### WHAT IS NEEDED
Whichever lines of the material contain "download", copy each of them.

### SUPPLIED INFORMATION
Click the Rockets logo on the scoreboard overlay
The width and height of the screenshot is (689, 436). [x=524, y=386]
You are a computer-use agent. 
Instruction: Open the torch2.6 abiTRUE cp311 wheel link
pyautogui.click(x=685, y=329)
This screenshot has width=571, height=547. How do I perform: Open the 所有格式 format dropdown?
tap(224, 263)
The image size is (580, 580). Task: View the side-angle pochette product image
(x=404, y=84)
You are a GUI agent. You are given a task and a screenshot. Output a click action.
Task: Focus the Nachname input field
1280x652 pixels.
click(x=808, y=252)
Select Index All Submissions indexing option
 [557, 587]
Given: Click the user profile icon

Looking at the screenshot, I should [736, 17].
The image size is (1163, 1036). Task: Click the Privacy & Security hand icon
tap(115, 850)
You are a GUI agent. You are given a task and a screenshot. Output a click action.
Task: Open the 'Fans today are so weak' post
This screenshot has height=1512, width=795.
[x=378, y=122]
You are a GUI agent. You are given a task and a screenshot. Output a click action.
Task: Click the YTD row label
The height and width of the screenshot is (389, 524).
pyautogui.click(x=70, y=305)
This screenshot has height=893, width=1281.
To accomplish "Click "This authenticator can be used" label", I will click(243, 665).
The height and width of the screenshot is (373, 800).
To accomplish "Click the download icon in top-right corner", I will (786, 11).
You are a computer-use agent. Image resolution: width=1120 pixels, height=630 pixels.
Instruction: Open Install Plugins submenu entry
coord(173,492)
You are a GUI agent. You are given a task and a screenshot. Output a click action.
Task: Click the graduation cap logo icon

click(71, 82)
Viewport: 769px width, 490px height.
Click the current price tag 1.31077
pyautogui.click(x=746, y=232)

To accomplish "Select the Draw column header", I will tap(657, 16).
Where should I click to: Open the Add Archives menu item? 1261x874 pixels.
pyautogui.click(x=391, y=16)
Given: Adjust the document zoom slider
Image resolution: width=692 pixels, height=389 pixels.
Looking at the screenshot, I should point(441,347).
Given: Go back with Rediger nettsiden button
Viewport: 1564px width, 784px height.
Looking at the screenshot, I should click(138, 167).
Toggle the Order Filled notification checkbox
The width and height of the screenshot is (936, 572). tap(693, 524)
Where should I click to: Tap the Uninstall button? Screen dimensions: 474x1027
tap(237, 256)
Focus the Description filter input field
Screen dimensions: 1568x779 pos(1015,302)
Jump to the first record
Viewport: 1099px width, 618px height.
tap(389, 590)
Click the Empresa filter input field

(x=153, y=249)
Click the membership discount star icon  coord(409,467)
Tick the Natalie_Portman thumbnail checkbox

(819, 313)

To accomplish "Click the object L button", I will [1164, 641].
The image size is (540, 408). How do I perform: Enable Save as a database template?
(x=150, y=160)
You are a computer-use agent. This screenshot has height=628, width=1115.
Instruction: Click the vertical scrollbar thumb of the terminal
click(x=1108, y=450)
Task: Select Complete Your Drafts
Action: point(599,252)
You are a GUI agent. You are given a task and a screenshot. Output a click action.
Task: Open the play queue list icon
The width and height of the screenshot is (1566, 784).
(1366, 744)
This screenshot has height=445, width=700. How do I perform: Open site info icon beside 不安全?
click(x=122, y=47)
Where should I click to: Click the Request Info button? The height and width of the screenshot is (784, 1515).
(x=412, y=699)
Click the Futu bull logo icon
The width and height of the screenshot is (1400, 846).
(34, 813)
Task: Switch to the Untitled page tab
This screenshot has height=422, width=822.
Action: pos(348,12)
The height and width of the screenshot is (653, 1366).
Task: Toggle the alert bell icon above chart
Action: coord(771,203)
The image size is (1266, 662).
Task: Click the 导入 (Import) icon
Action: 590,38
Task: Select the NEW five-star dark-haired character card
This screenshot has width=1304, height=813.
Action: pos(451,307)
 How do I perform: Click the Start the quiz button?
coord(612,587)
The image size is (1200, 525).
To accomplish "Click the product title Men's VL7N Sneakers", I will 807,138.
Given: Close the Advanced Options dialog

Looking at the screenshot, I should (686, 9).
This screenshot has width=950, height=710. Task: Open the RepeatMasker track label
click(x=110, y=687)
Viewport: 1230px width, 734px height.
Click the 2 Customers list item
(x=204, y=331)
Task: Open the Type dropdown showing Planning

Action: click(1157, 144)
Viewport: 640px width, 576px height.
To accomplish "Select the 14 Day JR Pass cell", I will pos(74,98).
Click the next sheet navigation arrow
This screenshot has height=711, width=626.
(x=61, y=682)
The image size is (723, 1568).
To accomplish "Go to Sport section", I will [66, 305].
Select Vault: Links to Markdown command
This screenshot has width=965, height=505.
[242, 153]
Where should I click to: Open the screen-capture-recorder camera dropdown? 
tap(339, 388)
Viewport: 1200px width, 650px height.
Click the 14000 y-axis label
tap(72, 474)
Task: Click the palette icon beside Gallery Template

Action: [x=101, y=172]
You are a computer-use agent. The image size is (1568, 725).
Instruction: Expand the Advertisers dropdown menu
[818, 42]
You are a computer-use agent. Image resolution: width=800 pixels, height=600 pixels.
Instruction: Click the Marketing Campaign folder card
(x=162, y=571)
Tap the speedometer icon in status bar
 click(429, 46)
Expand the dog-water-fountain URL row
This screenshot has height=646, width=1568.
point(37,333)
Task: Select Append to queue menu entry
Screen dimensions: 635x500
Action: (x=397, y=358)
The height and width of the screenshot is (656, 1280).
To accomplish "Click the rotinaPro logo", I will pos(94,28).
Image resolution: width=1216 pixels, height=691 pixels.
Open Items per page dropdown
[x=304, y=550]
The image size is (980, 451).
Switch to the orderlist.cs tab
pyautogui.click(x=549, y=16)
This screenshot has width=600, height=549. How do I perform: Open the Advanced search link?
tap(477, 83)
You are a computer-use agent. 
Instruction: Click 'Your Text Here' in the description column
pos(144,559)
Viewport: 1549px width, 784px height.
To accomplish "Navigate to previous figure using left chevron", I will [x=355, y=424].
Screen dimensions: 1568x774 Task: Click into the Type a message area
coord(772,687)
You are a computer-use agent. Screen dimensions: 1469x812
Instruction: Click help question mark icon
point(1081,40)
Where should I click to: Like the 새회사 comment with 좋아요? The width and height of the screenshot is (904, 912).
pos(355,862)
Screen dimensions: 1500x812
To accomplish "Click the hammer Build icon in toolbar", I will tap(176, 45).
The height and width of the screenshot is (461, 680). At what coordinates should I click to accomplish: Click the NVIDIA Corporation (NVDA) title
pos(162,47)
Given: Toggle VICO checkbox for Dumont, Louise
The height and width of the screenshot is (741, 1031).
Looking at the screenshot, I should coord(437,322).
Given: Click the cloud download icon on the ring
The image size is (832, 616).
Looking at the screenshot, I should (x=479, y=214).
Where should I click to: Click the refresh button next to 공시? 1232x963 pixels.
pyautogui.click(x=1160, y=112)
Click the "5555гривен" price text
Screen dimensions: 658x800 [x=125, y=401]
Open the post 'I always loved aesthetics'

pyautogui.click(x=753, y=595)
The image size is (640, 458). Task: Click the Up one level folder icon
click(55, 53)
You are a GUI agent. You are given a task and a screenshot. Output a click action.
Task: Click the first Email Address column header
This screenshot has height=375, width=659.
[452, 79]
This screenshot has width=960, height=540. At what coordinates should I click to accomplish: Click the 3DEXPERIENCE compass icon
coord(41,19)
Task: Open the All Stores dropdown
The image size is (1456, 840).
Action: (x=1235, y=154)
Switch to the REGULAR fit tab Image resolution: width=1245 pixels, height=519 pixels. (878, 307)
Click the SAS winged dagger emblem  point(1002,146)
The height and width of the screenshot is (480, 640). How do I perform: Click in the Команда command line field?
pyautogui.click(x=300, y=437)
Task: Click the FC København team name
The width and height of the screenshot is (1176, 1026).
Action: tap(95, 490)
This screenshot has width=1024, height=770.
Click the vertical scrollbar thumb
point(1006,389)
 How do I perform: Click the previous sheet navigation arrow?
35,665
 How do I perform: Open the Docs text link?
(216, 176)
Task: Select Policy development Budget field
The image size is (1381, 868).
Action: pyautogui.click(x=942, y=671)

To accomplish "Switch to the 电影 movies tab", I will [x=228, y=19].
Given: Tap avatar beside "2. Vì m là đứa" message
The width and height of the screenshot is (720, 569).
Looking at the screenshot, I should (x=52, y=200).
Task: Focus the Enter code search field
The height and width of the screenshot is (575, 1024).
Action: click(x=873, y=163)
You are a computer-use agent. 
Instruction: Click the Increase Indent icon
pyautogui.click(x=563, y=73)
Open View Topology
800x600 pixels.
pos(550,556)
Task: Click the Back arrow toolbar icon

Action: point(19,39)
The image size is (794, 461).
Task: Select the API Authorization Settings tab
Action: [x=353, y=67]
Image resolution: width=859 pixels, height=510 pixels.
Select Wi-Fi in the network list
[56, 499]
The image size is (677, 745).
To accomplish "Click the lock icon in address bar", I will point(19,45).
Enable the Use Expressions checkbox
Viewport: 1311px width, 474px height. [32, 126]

### SOLUTION
To accomplish "Click the download icon in top-right corner", I will (786, 11).
Given: Click the cloud download icon on the ring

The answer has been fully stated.